● Exercise prompt
Repeat verbatim each line from the line with "This screenshot has width=1174, height=679." to the end of the entries. Pictures do not belong in the copy.

● Supplied records
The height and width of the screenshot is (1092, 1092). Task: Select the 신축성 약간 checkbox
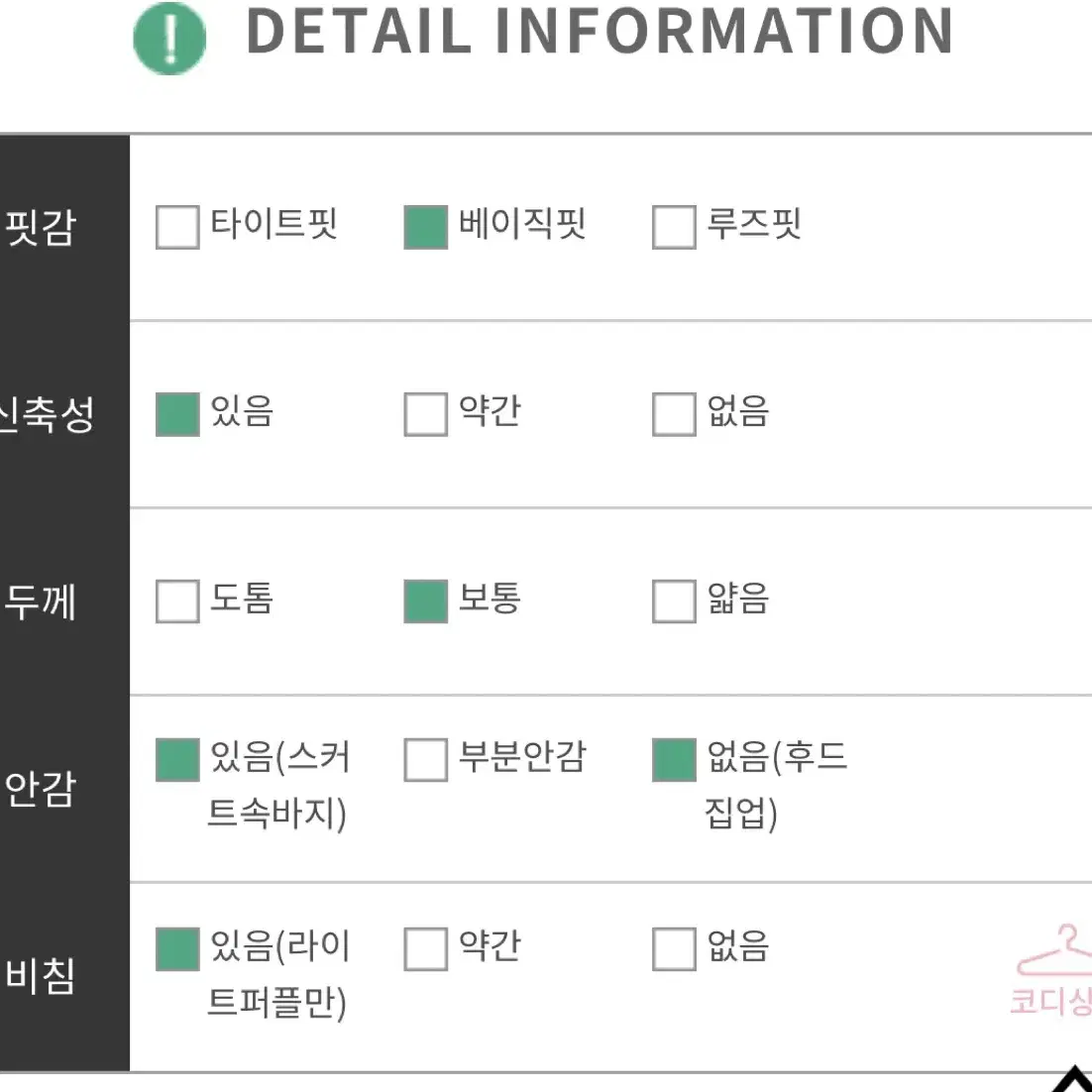pyautogui.click(x=425, y=414)
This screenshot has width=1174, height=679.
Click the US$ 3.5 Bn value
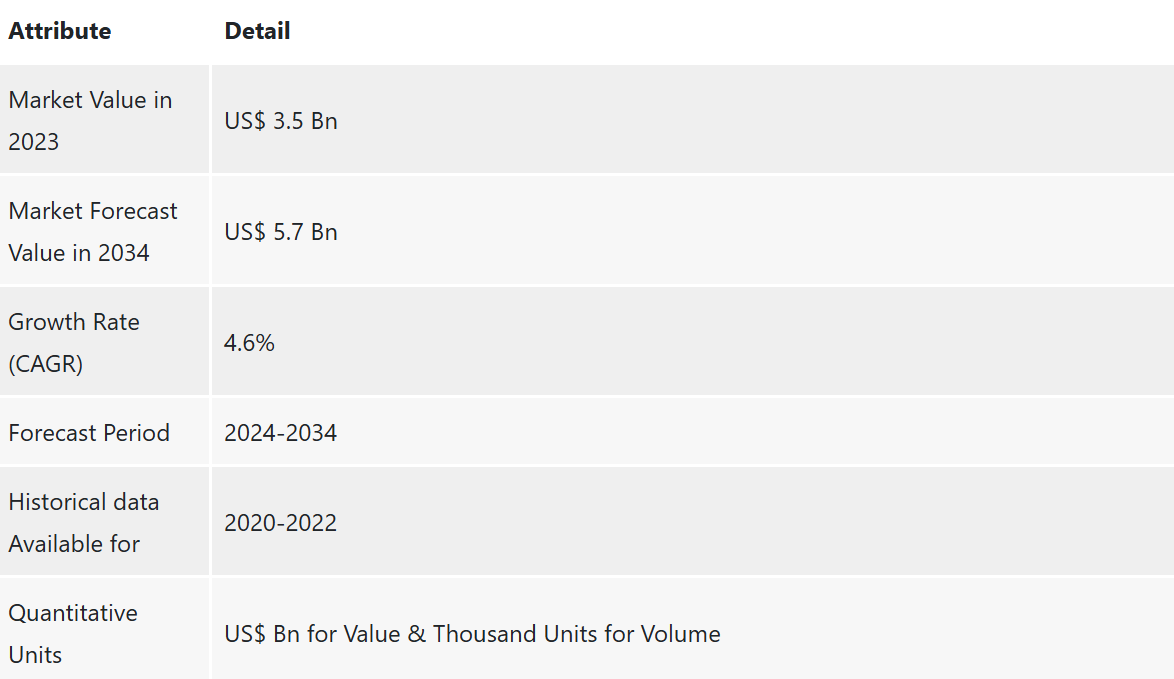pos(281,121)
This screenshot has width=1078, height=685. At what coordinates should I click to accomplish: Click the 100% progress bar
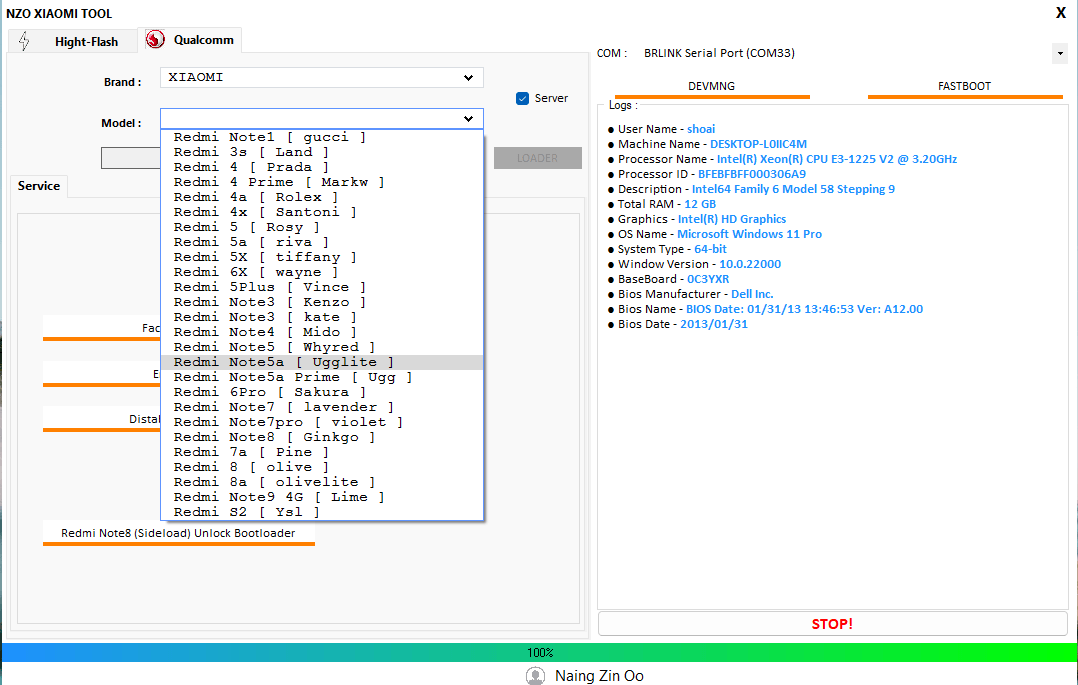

● Output for this task
This screenshot has width=1174, height=679.
Click the US$ 3.5 Bn value
pos(281,121)
This screenshot has width=1078, height=685. At what coordinates should I click to accomplish: Click the 100% progress bar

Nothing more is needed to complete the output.